Tip60 Depletion In Adult Cardiomyocytes Promotes Proliferation And Preserves Cardiac Function After Myocardial Infarction

Cardiac disease and injury are accompanied by significant cardiomyocyte (CM) loss. CMs are essentially non-regenerable, preventing re-muscularization and resulting in permanent dysfunction during the healing process. The identification of factors from multiple layers of inhibitors that induce and maintain CM’s pronounced state of proliferative senescence provides potential therapeutic targets. Tip60 ( T at- i nteractive p rotein, 60 kD), a pan-acetylase tumor suppressor encoded by the Kat5 gene, activates multiple anti-proliferative pathways in other cell types. Tip60 is known to acetylate Atm and p53, which respectively activate the DNA damage response and apoptosis. And, Tip60 regulates intracellular levels of p21 and Tert polymerase in a fashion designed to maintain proliferative senescence. Although these functions promote CM proliferative senescence and Tip60 is strongly expressed in the myocardium, whether Tip60 regulates these activities in CMs remains unknown.

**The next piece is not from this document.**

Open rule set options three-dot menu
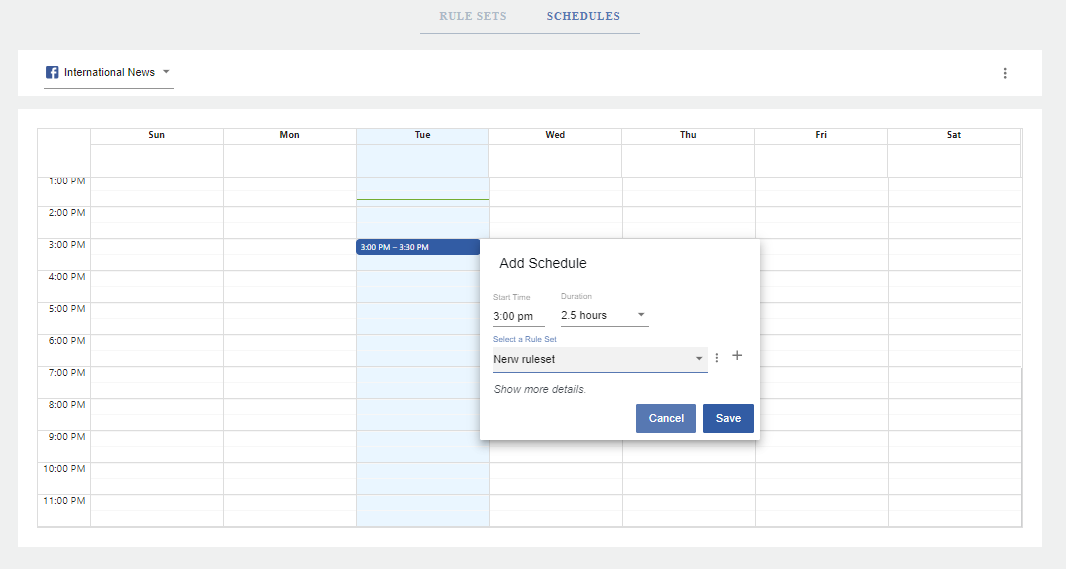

This study tests the hypothesis that Tip60 inhibits CM cell-cycle activation, promotes apoptosis in the myocardium, and prevents regeneration after cardiac injury. In adult mice containing LoxP -flanked Kat5 alleles and a tamoxifen-inducible Cre-recombinase transgene driven by Myh6 (Kat5 flox/flox;Myh6-merCremer ) , Tip60 depletion three days after myocardial infarction (MI) preserved cardiac function as assessed by echocardiography at 10, 21, and 28 days post-MI. Histologic evaluation revealed that depletion of Tip60 in CMs significantly diminished scarring and increased CM cell-cycle activation, as indicated by increased numbers of Ki67-, BrdU- and pH3-positive CMs at 28 days post-MI. This was accompanied by the presence of CMs in the infarct border zone expressing smooth muscle α-actin, indicative of CM de-differentiation, and by reduced apoptosis in the remote zone as assessed by TUNEL and cleaved caspase-3 staining, suggesting reduced cardiac remodeling. These findings suggest that genetic depletion of Tip60 protects CMs from ischemia-induced cell death while promoting CM proliferation, implicating Tip60 as a novel candidate for cardiac therapeutics.